Hon Dr DAVID CLARK: This is a matter that I have been interested in and following closely for some time. I am very keen make sure—have been keen to make sure—that I had the reassurance that mothers and babies would continue to receive the high-quality care they deserve. I have received representations from Mark Patterson and Liz Craig, concerned local MPs. In respect of his particular letter, I have taken no action whatsoever because it has not raised anything new for me. There was some degree of hyperbole in it, but I have taken the concerns seriously, as they have been raised with me. I've discussed those concerns with the DHB leadership and made my expectations clear that where there is evidence the standard of care is falling short, the DHB must take action. If the member is suggesting that the new model of care being rolled out across Clutha-Southland and the Waitaki, which is indeed delivering more services to more people, should be rolled back and that, indeed, we should return to the situation under the National Government where there were fewer services for those constituencies, I wish him well at the next election.
Hamish Walker: Does the Minister agree with the chief executive of the Southern DHB that it is quite acceptable for rural mums to have their babies in an ambulance on the side of the road?
Hon Dr DAVID CLARK: I am advised by the Southern District Health Board that a mother safely gave birth in the excellent care of a midwife and a St John ambulance crew member in a well-equipped ambulance en route to Southland Hospital.

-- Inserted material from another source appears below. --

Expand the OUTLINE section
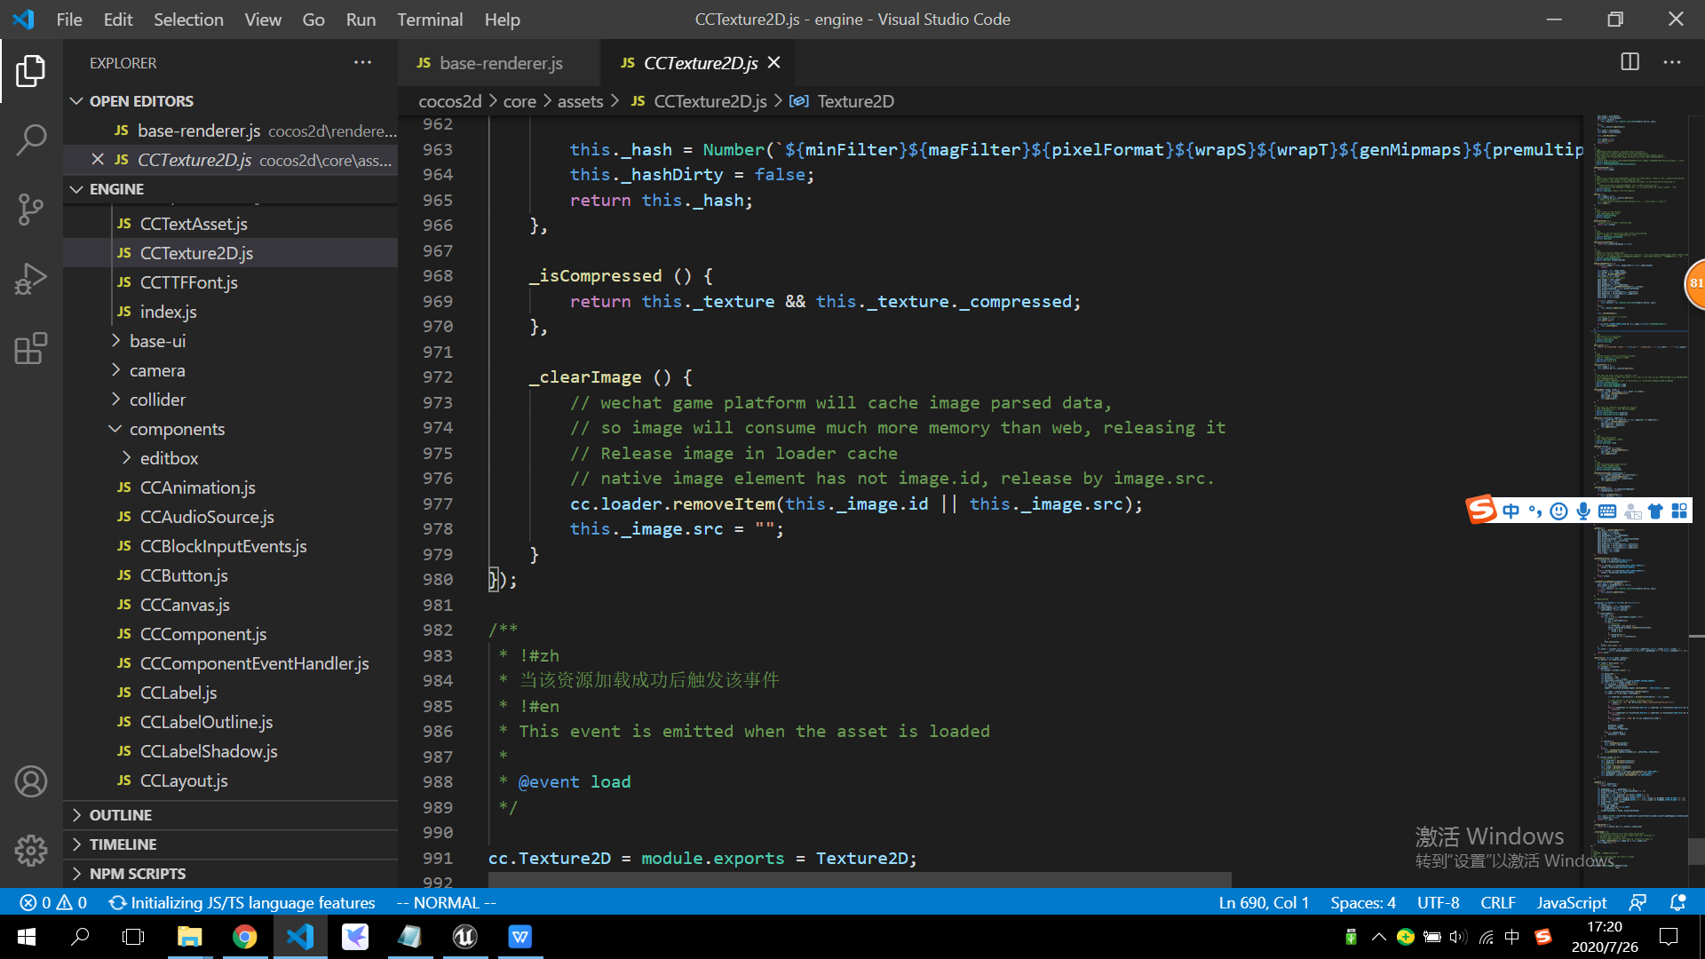The height and width of the screenshot is (959, 1705). (x=121, y=815)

I'm pleased the mother and baby are doing well. It would seem that the system of care worked appropriately in this circumstance, but I'm pleased that the DHB is reviewing the incident.
Hamish Walker: Will the Government commit to reopening the Lumsden maternity hospital after the close call at the weekend, with a mum giving birth on the side of the road, in this week's Budget focused on well-being?

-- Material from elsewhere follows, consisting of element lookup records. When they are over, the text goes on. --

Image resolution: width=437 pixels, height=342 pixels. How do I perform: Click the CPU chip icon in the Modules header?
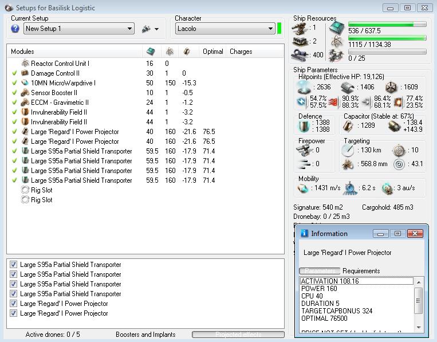(151, 52)
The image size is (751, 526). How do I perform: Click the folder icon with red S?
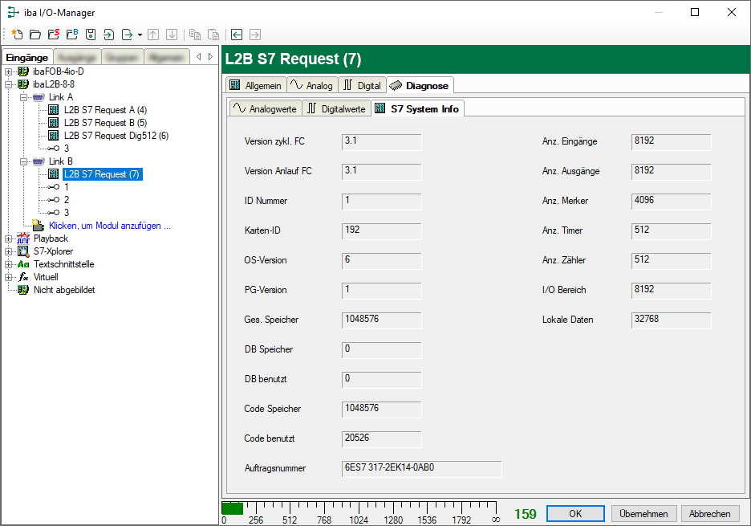(53, 35)
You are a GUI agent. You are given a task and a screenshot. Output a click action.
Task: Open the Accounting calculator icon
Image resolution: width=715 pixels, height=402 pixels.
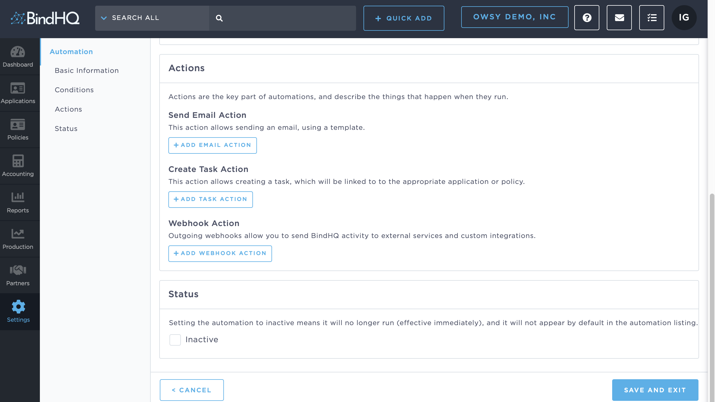click(18, 161)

Hon Dr DAVID CLARK: I do reject the assertions in that member's question. The Ministry of Health has assured me that the Southern DHB has met the requirements of the service coverage schedule for maternity care. In designing Southern DHB's integrated primary maternity care system of care and maternal and child hubs, I'm confident that the Southern DHB has designed a good system of maternity care across its district. The result is five maternal and child hubs, including new services in Te Ānau and Wānaka, six birthing units, and two tertiary and secondary services. I'm disappointed that not all of the new services have been fully rolled out yet. I've made that disappointment clear to the DHB, and I've asked them to provide me with assurances that those services will be fully in place soon and a detailed time line. The chief executive has assured me that they are continuously monitoring the implementation of this service and are working closely with the Ministry of Health on the matter. I will be holding the chair of the DHB or the commissioner accountable for delivering what has been promised.

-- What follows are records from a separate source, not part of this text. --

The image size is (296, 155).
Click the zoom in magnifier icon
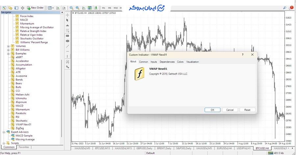tap(77, 8)
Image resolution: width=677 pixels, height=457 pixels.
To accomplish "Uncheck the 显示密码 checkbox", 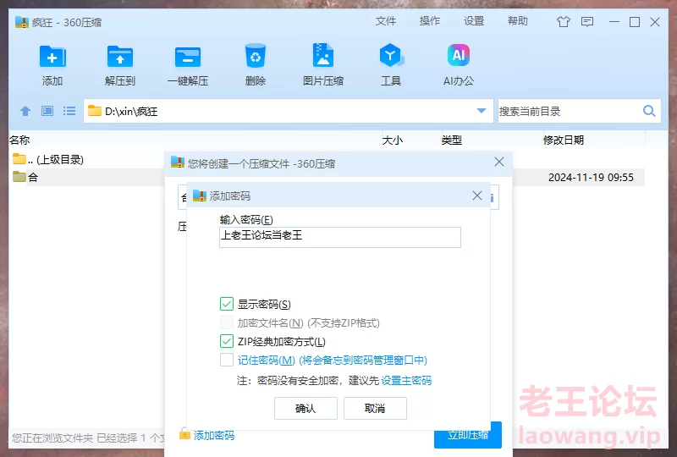I will (x=227, y=304).
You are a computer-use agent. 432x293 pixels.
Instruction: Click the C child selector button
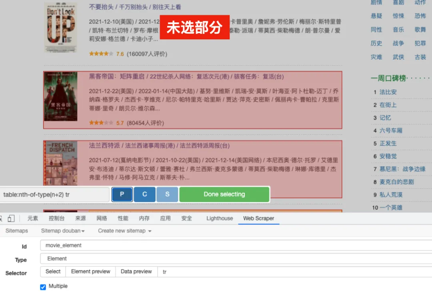tap(144, 194)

Hamish Walker: I raise a point of order, Mr Speaker. My question was very, very simple: will this Government reopen the Lumsden maternity hospital—yes or no?
SPEAKER: Well, the member's a relatively new but not absolutely new member, and he should know that members can't insist on yes or no answers to questions. As to whether the question was addressed or not, then I think—it's a bit like an earlier one—it could well have been over-addressed. Speakers' ruling 171/4 is the Speakers' ruling that he should have a look at to educate himself.
Rt Hon Winston Peters: Just to clear up the details, Minister: was the birth in question on the side of the road or in an ambulance?
Hon Dr DAVID CLARK: I'm advised that the birth took place in an ambulance with support, as appropriate. Clearly, the midwife herself had chosen to go to a secondary facility beyond the Lumsden suite, because she had made a clinical decision. I support her clinical decision. She had, clearly, the best interests of the mother at heart, and it's pleasing to see that the right decisions were taken and that the mother and baby are safe.